Em comunicado, o partido recorda que “nos últimos dois meses, dezenas de abelhas de várias espécies têm sido encontradas mortas junto à ciclovia do jardim do Campo Grande, na horta comunitária da Faculdade de Ciências da Universidade de Lisboa e na zona do hipódromo”, tendo uma análise preliminar aos animais apontado para uma contaminação por pesticidas proibidos na União Europeia.

Neste sentido, os eleitos questionam a Câmara Municipal de Lisboa (CML), liderada pelo PS, sobre se foi feita alguma intervenção pelos serviços municipais, “se foi aplicado algum pesticida nos jardins do Campo Grande e, se sim, que tipo de pesticida foi utilizado”.

O uso destes produtos pode ter um impacto negativo na saúde humana, na biodiversidade existente e nos animais de companhia.
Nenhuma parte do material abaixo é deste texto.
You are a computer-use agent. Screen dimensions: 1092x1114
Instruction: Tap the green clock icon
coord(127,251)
O maior impacto é nas abelhas, aliadas fundamentais na preservação dos ecossistemas e na sobrevivência do planeta, como tantas vezes tem vindo a ser comprovado”, defende o PAN na mesma nota.
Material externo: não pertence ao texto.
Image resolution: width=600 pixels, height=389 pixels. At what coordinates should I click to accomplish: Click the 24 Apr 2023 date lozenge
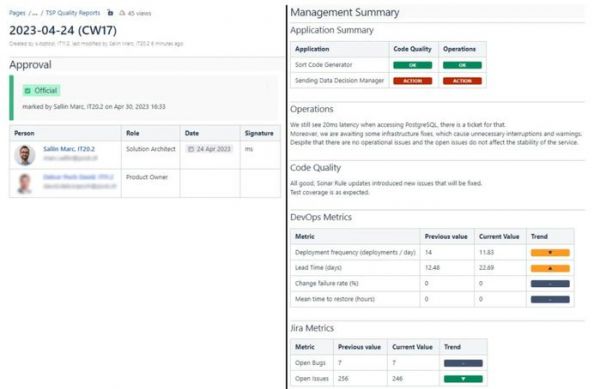(209, 149)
Citada no comunicado, a deputada Inês de Sousa Real reforça que “se for confirmado que a causa da morte destes animais tem origem no uso de pesticidas, tal pode ser considerado contraordenação ou até crime”, acrescentando que “a extrema importância que as abelhas têm no equilíbrio” do ecossistema não deve ser ignorada.

Numa resposta escrita enviada à agência Lusa, a câmara considerou que é “muito importante que a investigação a cargo das autoridades competentes para apurar as causas do sucedido siga o seu curso, chegue a uma conclusão e que, se houver medidas a tomar, sejam tomadas”.

“Desde finais de 2018 que a CML não usa pesticidas. A CML tem vindo a introduzir prados de sequeiro biodiversos que constituem áreas onde não há lugar a qualquer necessidade da utilização de pesticidas”, afirma a autarquia.